→ Aim of the exercise: Return the full listing, character for character.

→ Data provided:
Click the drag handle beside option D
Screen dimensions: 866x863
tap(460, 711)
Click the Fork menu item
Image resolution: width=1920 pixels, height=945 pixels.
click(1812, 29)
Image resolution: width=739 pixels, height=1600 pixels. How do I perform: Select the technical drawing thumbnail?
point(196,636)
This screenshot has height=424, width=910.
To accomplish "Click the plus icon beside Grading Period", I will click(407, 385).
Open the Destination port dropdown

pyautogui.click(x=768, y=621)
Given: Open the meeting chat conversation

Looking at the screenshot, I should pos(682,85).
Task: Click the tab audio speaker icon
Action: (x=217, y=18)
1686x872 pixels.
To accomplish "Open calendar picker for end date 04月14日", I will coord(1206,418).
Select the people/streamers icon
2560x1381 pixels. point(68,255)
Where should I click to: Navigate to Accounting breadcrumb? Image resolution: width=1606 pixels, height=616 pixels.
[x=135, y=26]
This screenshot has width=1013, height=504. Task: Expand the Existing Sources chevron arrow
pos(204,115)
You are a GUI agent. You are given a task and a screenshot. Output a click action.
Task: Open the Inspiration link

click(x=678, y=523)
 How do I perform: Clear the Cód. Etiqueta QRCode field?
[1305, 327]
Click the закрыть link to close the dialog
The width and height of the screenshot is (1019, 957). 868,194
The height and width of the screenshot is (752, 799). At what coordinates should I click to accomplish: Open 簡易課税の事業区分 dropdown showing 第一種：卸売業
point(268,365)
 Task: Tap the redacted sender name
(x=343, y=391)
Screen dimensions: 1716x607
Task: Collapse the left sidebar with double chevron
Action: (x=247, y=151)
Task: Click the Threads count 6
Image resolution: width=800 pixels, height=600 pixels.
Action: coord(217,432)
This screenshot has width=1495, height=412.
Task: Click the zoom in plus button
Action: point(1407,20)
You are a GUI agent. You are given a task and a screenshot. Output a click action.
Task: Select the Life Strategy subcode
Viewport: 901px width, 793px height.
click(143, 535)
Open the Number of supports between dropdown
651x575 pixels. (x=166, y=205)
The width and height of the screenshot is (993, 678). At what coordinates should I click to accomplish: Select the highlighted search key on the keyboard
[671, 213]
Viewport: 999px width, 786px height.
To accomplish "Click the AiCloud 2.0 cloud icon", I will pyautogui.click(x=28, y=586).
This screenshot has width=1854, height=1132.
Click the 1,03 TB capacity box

→ Answer for the task:
Click the drag handle beside option D
Screen dimensions: 866x863
tap(460, 711)
Click the Fork menu item
Image resolution: width=1920 pixels, height=945 pixels.
click(1812, 29)
Image resolution: width=739 pixels, height=1600 pixels. How do I perform: Select the technical drawing thumbnail?
point(196,636)
This screenshot has height=424, width=910.
To accomplish "Click the plus icon beside Grading Period", I will click(407, 385).
Open the Destination port dropdown

pyautogui.click(x=768, y=621)
Given: Open the meeting chat conversation

Looking at the screenshot, I should pos(682,85).
Task: Click the tab audio speaker icon
Action: (x=217, y=18)
1686x872 pixels.
To accomplish "Open calendar picker for end date 04月14日", I will coord(1206,418).
Select the people/streamers icon
2560x1381 pixels. point(68,255)
Where should I click to: Navigate to Accounting breadcrumb? Image resolution: width=1606 pixels, height=616 pixels.
[x=135, y=26]
This screenshot has width=1013, height=504. Task: Expand the Existing Sources chevron arrow
pos(204,115)
You are a GUI agent. You are given a task and a screenshot. Output a click action.
Task: Open the Inspiration link

click(x=678, y=523)
 How do I perform: Clear the Cód. Etiqueta QRCode field?
[1305, 327]
Click the закрыть link to close the dialog
The width and height of the screenshot is (1019, 957). 868,194
The height and width of the screenshot is (752, 799). At what coordinates should I click to accomplish: Open 簡易課税の事業区分 dropdown showing 第一種：卸売業
point(268,365)
 Task: Tap the redacted sender name
(x=343, y=391)
Screen dimensions: 1716x607
Task: Collapse the left sidebar with double chevron
Action: (x=247, y=151)
Task: Click the Threads count 6
Image resolution: width=800 pixels, height=600 pixels.
Action: coord(217,432)
This screenshot has width=1495, height=412.
Task: Click the zoom in plus button
Action: point(1407,20)
You are a GUI agent. You are given a task and a screenshot. Output a click action.
Task: Select the Life Strategy subcode
Viewport: 901px width, 793px height.
click(143, 535)
Open the Number of supports between dropdown
651x575 pixels. (x=166, y=205)
The width and height of the screenshot is (993, 678). At what coordinates should I click to accomplish: Select the highlighted search key on the keyboard
[671, 213]
Viewport: 999px width, 786px height.
To accomplish "Click the AiCloud 2.0 cloud icon", I will pyautogui.click(x=28, y=586).
This screenshot has width=1854, height=1132.
Click the 1,03 TB capacity box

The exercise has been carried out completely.